#### [WHAT YOU WILL DO]
Your output should be the lines of the data that follow, reproduced exactly from the first through the line bearing "Given: Click the blue marker at 500 W".

[Stored data]
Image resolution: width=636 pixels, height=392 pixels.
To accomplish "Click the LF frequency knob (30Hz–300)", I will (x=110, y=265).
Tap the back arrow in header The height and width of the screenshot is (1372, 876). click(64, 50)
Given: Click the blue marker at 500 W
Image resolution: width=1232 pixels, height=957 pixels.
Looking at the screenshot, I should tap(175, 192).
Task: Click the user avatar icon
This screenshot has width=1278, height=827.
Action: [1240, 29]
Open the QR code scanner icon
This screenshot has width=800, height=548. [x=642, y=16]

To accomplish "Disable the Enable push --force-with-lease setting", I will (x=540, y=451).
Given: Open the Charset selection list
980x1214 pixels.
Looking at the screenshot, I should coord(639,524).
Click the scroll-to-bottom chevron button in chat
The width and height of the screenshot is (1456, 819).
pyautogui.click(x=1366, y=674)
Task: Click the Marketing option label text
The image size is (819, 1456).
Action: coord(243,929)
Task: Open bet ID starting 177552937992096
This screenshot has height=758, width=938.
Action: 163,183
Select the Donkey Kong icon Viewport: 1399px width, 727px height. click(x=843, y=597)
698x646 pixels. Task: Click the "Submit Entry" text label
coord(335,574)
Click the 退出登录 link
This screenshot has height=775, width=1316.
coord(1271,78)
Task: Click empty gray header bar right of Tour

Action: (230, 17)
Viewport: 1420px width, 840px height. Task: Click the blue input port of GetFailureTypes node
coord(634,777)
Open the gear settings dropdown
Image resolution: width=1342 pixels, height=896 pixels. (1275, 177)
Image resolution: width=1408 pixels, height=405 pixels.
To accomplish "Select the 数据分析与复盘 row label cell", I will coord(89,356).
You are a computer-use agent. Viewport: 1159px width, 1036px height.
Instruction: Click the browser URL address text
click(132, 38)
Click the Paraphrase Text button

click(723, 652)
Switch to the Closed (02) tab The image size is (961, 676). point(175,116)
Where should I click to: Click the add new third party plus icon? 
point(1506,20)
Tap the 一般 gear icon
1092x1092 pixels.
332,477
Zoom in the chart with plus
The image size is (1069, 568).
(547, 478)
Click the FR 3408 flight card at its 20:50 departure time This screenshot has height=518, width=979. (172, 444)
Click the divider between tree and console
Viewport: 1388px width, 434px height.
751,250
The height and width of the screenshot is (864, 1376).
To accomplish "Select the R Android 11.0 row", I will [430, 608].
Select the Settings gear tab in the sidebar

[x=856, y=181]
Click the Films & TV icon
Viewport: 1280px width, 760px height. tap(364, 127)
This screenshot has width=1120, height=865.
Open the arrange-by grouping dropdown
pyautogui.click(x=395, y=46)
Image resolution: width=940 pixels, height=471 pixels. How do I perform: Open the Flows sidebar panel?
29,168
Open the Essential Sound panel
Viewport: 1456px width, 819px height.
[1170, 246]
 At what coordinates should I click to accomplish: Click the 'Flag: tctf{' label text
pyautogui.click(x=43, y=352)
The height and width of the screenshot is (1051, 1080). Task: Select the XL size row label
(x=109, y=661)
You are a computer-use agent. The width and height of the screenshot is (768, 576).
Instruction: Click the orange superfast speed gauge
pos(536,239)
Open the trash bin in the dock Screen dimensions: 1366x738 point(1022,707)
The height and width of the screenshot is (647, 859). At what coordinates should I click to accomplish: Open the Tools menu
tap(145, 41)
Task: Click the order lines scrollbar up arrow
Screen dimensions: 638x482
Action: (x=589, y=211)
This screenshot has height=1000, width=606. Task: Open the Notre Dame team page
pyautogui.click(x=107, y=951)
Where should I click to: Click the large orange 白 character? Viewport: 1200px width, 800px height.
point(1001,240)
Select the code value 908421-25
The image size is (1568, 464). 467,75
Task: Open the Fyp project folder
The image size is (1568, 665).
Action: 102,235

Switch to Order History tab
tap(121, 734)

#### [RESULT OF THE EXERCISE]
Image resolution: width=636 pixels, height=392 pixels.
To accomplish "Click the LF frequency knob (30Hz–300)", I will (x=110, y=265).
Tap the back arrow in header The height and width of the screenshot is (1372, 876). click(64, 50)
Given: Click the blue marker at 500 W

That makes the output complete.